TASK. State how many lines in the records below contain the string "Where", matching case exactly, and give only that number.

* start LISTED ENTRIES *

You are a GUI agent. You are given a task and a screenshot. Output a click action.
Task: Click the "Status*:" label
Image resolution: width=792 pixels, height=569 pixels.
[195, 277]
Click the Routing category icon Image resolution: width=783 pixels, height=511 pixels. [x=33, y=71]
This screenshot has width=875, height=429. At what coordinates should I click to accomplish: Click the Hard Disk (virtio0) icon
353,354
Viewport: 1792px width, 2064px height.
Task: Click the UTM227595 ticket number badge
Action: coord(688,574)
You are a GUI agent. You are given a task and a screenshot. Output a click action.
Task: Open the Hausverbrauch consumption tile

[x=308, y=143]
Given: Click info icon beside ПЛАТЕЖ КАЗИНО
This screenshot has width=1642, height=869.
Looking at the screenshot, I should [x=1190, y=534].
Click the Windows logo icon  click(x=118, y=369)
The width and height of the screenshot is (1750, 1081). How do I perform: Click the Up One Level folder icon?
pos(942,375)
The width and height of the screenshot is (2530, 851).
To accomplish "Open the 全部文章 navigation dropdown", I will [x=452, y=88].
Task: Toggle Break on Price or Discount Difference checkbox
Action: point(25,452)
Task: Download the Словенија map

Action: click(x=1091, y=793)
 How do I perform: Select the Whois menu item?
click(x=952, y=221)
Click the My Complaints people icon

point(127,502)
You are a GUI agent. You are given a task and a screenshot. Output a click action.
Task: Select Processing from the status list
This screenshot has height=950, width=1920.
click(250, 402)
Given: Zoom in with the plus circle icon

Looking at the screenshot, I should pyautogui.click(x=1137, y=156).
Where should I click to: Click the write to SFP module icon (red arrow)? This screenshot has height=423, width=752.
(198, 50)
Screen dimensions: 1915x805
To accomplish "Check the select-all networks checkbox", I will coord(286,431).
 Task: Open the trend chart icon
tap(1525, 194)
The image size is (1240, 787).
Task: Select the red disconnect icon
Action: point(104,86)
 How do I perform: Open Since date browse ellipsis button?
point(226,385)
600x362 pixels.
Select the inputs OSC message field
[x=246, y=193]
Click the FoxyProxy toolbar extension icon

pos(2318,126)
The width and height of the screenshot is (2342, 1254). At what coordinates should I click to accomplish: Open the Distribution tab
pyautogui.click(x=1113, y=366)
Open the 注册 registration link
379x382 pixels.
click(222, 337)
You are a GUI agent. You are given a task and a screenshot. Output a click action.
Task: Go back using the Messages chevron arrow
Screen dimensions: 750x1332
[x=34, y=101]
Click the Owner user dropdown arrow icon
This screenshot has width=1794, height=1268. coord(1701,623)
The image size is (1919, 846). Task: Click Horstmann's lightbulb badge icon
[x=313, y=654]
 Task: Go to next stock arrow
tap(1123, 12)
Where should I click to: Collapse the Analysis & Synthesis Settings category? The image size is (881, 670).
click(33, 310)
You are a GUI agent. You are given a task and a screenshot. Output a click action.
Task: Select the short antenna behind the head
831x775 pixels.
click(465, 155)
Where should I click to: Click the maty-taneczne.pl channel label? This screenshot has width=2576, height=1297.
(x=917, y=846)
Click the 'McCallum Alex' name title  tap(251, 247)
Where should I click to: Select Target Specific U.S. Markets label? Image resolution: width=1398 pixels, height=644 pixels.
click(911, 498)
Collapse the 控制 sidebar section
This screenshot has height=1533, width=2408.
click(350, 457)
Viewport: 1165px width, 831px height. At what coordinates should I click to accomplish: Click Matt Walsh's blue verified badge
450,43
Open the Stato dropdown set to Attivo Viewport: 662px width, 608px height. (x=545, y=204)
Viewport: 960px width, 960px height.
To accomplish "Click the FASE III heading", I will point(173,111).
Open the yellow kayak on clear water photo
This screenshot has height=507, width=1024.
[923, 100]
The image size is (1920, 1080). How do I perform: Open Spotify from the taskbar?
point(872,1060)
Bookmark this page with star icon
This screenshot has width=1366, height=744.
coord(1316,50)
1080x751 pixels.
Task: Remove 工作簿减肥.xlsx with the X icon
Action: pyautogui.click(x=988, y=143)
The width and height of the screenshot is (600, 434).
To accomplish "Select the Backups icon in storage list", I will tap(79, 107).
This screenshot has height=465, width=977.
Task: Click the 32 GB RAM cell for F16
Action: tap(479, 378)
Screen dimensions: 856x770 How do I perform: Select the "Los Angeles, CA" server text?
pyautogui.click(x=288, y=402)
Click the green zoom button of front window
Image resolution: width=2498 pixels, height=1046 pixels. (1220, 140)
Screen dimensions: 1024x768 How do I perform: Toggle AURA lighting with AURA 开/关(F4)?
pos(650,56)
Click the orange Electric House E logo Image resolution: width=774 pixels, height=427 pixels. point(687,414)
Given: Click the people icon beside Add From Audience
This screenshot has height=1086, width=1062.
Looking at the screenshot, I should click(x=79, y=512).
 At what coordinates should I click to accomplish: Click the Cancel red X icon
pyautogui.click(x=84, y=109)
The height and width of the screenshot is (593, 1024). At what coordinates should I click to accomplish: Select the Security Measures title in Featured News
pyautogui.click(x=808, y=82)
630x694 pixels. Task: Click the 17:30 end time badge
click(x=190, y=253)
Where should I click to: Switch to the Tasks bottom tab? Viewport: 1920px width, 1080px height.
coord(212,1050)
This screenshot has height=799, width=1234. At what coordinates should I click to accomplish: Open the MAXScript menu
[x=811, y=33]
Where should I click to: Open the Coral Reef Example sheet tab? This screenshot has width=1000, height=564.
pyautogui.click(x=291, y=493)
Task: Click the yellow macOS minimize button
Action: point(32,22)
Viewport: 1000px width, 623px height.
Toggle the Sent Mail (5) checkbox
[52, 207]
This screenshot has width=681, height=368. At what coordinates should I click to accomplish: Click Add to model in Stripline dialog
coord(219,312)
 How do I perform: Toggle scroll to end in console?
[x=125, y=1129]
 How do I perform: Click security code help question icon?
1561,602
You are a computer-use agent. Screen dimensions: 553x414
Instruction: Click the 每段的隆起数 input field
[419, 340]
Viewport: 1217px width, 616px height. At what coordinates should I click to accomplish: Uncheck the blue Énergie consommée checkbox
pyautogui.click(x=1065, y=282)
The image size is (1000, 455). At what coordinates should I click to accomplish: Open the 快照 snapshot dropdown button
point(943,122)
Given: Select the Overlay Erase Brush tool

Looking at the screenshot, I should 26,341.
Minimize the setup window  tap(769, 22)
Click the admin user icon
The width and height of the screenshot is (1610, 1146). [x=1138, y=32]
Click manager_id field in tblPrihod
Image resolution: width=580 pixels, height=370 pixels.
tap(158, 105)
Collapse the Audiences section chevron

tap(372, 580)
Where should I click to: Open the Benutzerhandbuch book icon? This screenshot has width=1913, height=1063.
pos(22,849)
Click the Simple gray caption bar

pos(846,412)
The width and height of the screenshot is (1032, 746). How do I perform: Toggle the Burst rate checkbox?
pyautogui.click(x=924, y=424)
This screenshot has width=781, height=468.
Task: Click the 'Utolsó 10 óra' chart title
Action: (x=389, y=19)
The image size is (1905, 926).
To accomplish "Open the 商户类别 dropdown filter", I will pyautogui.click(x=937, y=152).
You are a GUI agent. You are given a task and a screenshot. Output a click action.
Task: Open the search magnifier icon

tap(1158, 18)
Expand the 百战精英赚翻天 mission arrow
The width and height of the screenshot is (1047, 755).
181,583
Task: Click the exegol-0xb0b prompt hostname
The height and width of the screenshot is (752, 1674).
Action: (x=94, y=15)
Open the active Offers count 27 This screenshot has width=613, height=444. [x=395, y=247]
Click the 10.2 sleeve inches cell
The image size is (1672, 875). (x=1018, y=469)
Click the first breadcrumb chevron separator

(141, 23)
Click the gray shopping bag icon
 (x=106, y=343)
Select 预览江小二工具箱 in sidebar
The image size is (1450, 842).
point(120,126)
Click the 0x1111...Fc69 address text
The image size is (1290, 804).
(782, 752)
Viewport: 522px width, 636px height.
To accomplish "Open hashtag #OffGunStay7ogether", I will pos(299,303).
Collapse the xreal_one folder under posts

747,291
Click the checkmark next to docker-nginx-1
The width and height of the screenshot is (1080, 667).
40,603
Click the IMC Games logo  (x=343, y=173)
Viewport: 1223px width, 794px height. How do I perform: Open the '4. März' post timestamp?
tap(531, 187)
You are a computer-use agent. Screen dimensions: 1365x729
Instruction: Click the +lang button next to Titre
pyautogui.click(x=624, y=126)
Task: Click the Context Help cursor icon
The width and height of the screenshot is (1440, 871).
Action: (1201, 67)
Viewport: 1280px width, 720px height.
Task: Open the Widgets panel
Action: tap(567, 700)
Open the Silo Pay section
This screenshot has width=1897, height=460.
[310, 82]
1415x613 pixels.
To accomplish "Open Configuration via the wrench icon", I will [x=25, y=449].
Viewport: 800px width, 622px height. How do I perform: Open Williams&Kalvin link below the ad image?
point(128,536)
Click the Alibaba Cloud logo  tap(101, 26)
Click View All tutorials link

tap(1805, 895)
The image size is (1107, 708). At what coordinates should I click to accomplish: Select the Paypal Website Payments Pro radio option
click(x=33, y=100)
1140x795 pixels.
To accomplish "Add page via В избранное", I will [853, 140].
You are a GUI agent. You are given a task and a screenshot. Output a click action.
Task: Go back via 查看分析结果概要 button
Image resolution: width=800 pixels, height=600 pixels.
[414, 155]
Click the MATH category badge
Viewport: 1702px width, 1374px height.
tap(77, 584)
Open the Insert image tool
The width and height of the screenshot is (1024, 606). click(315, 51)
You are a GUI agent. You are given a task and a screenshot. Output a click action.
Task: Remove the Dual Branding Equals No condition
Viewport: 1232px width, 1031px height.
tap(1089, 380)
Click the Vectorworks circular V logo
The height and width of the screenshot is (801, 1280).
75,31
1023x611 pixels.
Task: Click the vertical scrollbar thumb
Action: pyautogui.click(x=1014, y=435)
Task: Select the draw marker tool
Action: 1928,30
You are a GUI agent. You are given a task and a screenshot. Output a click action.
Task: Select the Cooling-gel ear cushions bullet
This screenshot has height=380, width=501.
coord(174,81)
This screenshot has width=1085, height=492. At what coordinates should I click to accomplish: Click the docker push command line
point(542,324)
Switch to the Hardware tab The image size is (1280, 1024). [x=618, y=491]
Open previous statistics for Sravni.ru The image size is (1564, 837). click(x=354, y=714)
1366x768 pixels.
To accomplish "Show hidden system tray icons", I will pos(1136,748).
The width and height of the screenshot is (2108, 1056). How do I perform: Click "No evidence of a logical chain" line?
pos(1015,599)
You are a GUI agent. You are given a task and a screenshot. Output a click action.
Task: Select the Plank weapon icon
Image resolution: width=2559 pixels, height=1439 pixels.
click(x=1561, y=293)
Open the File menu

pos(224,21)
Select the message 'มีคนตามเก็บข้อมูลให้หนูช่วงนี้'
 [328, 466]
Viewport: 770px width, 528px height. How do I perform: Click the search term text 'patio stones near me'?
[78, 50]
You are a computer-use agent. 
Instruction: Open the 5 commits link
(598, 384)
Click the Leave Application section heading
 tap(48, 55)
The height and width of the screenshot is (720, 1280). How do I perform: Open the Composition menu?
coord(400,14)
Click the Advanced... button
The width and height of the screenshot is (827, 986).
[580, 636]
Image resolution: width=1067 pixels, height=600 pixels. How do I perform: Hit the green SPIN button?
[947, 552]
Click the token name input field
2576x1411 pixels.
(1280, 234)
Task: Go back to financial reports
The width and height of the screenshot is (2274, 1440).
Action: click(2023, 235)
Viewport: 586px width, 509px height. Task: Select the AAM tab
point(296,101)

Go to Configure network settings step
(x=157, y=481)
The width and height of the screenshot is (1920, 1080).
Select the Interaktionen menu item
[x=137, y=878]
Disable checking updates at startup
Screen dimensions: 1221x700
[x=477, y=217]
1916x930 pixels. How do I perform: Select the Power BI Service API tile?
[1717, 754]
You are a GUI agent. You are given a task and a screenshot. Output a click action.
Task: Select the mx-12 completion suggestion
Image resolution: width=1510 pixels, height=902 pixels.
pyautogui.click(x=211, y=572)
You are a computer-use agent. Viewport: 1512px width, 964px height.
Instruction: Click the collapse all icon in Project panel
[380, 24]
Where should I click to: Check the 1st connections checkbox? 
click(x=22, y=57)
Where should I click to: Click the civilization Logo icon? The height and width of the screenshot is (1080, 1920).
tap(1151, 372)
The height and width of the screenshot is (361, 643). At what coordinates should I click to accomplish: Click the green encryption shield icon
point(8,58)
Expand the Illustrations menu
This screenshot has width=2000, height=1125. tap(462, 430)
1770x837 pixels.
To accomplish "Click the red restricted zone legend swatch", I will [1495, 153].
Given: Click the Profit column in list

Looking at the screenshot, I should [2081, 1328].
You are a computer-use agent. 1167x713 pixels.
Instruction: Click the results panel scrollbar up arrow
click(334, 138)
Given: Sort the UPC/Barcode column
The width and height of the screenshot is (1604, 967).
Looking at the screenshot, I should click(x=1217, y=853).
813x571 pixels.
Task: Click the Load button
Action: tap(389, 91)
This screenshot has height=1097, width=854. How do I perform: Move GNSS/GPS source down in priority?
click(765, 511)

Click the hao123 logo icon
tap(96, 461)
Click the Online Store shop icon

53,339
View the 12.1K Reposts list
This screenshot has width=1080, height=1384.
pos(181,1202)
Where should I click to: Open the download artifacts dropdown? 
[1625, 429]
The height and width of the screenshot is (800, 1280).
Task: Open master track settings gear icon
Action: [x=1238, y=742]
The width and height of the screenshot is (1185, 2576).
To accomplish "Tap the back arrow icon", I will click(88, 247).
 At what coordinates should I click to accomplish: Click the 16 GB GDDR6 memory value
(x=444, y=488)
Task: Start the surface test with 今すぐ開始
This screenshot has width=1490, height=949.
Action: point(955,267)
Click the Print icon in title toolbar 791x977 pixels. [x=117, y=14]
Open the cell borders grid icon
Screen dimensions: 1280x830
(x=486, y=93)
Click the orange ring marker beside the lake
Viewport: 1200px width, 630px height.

* end LISTED ENTRIES *

RESULT. 10